▸ Trecho do texto:
* * *

Já na primeira canção, as vozes
iniciam um coro baixinho, e as
mãos, com marcas do tempo e
anéis dourados, batucam de leve
na perna, na bolsinha a tiracolo.
"Orlando Silva, o Cantor das
Multidões", em cartaz no Sesc Vila Mariana (SP), foi visto por mais
de 60 mil pessoas, desde a estréia
no Rio, em março. Ao menos 80%
têm mais 60 anos, de acordo com
cálculos de Tuca Andrada, diretor
e produtor da peça, além de intérprete do astro da era do rádio.
O cantor gravou mais de 1.400
músicas, inaugurou a tietagem no
Brasil e foi o grande fenômeno
pré-bossa nova que estourou em
1937. À época, contava 22 anos, a
mesma idade da viúva Anatália
Ruiz Marcondes Rocha. Hoje
com 89, ela praticamente não enxerga, mas fez questão de ir ao
teatro e se sentar na primeira fileira. Trajando um elegante chapéu,
conjunto de saia e blusa bordada e
bolsa a tiracolo, ela diz que "aquelas sim eram letras bonitas." "Hoje só tem a égüinha pocotó, pocotó, pocotó...", cantarola, tentando
imitar o funk carioca.
Inspirador de João Gilberto, Orlando (1915-78) foi astro de moços -e principalmente moças-
entre o final dos anos 30 e meados
dos 50. Com seu vozeirão, embalou a trilha sonora da mocidade
de dona Anatália e suas colegas do
grupo "golden age" (idade dourada), que se reúne para eventos e
foi assistir ao espetáculo. "E não é
só essa peça. Já fizemos até cruzeiro e, pelo menos duas vezes por
mês, "alugamos" uns moços de 30
anos para dançar", diverte-se Zainha Penteado, 74, que define a
trupe como a das "viúvas desamparadas". "Ouvíamos o Orlando
pela rádio e sabíamos tudo da vida dele pelas revistas. Lembramos
bem da época em que as moças
rasgavam a sua roupa, mas o Tuca
é muito mais bonito do que ele."
Essa, aliás, é uma unanimidade
dentre as espectadoras. Apesar da
bem cuidada caracterização do
personagem e da semelhança na
entonação da voz, o físico do ator,
de 39 anos, não lembra o do mirrado cantor das multidões. Como
brinca o texto da peça, Tuca é bem
mais "marombado" do que o mulato "feinho", que só enlouquecia
a mulherada porque elas não podiam vê-lo através do rádio. Elogiado pelas senhoras, o ator experimenta um "revival" da tietagem.
"Elas vêm chorando falar comigo,
tiram fotos, me dão flores, chocolates, me abraçam, beijam. No
Rio, uma senhora foi assistir ao
espetáculo sete vezes", diz Tuca.

* * *

▸ Desafio A: Segundo o trecho, quantas músicas Orlando Silva gravou?
▸ Desafio B: Transcreva literalmente a passagem do trecho que vai de "Já na primeira" até "era do rádio.".
Baseie-se somente no trecho.

▸ Material de origem:
* * *

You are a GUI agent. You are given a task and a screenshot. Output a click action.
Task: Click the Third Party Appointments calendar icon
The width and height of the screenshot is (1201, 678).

* * *

▸ Resposta A: Mais de 1.400 músicas.

▸ Resposta B:
Já na primeira canção, as vozes
iniciam um coro baixinho, e as
mãos, com marcas do tempo e
anéis dourados, batucam de leve
na perna, na bolsinha a tiracolo.
"Orlando Silva, o Cantor das
Multidões", em cartaz no Sesc Vila Mariana (SP), foi visto por mais
de 60 mil pessoas, desde a estréia
no Rio, em março. Ao menos 80%
têm mais 60 anos, de acordo com
cálculos de Tuca Andrada, diretor
e produtor da peça, além de intérprete do astro da era do rádio.